## [ESTRATTO]
# # # # #
Scrive ancora il biografo che “su di lei sorse il nobile edificio di preziosissime perle, la cui lode non può essere fatta da uomini ma solo da Dio”.

Soffermiamoci ora su una bellissima sottolineatura che troviamo sulle Fonti sul modo di vivere delle sorelle a S. Damiano: “Domina tra loro sopra ogni altra cosa, la virtù di una continua e mutua carità, che unisce così profondamente le loro volontà che, perfino tra quaranta o cinquanta persone come sono in qualche luogo, l’identità del volere e del non volere fa di tante un’anima sola”. Nella Regola, scritta di suo pugno, la madre S. Chiara esorta le sorelle ad “essere sempre sollecite nel conservare reciprocamente l’unità della scambievole carità che è il vincolo della perfezione”. E nel suo Testamento prosegue nel dire che: “amandovi a vicenda nella carità di Cristo, dimostrate al di fuori con le opere l’amore che avete nell’intimo, in modo che, provocate da questo esempio, le sorelle crescano sempre nell’amore di Dio e nella mutua carità”. E rivolgendosi a colei che in fraternità ha il compito di essere “madre e sorella” la esorta: “che si studi di presiedere alle altre per virtù e santi costumi, più che per l’ufficio, affinché le sue sorelle, provocate dal suo esempio, le obbediscano, non tanto per l’ufficio, ma piuttosto per amore”.

È l’amore verso Dio e verso il prossimo che la madre S. Chiara vive nel suo cuore, un amore che quotidianamente si riversa su quanti la incontrano, prime le sue sorelle. Si legge nella sua biografia che

questa venerabile abbadessa non soltanto amò le anime delle sue figlie, ma anche servì i loro fragili corpi con una grande attenzione di carità. Infatti spesso, durante il freddo della notte, copriva di propria mano quelle che dormivano ed ebbe riguardo per le invalide, che vedeva incapaci di conservare l’austerità comune, volendo che fossero contente di un regime di vita più moderato.
# # # # #
## [DATI ARCHIVIATI]
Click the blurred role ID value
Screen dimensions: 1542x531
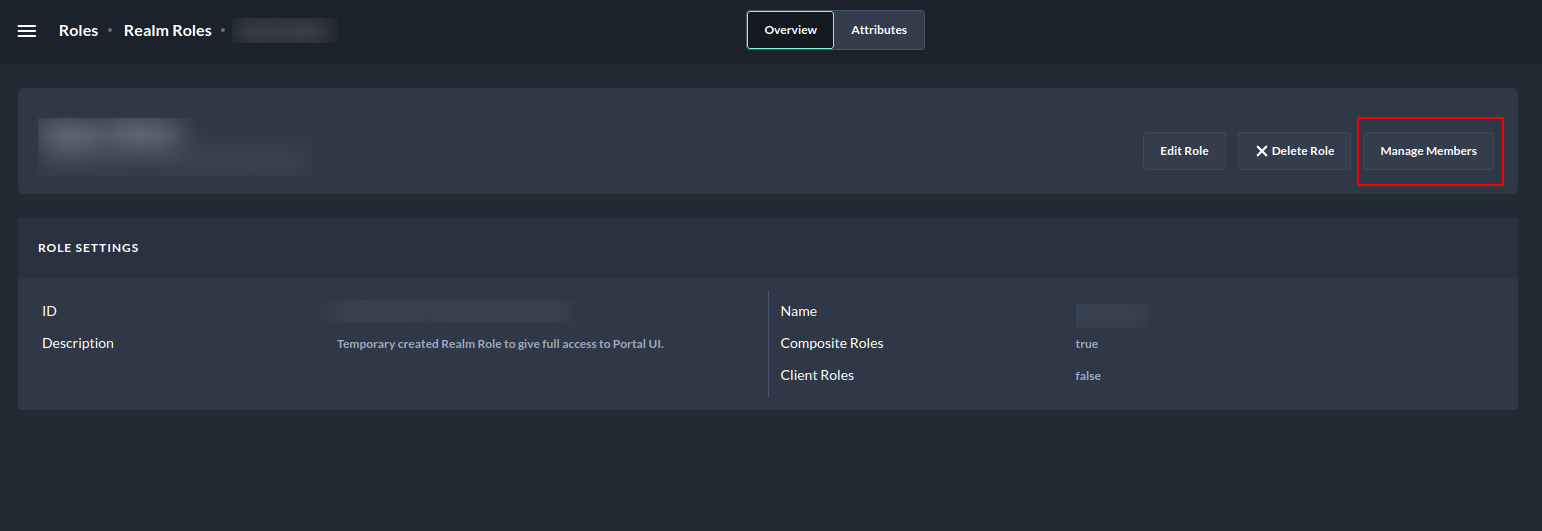click(x=450, y=311)
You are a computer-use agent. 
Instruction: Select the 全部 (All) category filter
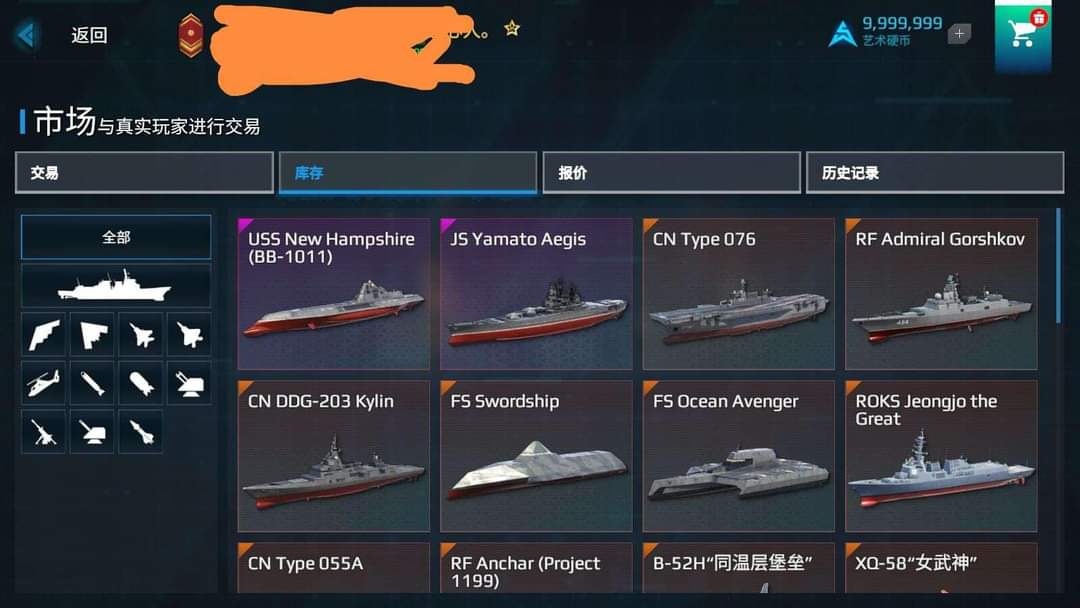coord(116,237)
# # # # #
## [CONSEGNA ASSEGNATA 1]
Secondo l'estratto, che cosa faceva spesso S. Chiara durante il freddo della notte?
## [CONSEGNA ASSEGNATA 2]
Riscrivi il passo dell'estratto compreso tra "È l’amore verso" e "vita più moderato.", estremi inclusi, sostituendo "abbadessa" con "badessa".

## [RISPOSTA SVOLTA 1]
Copriva di propria mano quelle che dormivano.

## [RISPOSTA SVOLTA 2]
È l’amore verso Dio e verso il prossimo che la madre S. Chiara vive nel suo cuore, un amore che quotidianamente si riversa su quanti la incontrano, prime le sue sorelle. Si legge nella sua biografia che

questa venerabile badessa non soltanto amò le anime delle sue figlie, ma anche servì i loro fragili corpi con una grande attenzione di carità. Infatti spesso, durante il freddo della notte, copriva di propria mano quelle che dormivano ed ebbe riguardo per le invalide, che vedeva incapaci di conservare l’austerità comune, volendo che fossero contente di un regime di vita più moderato.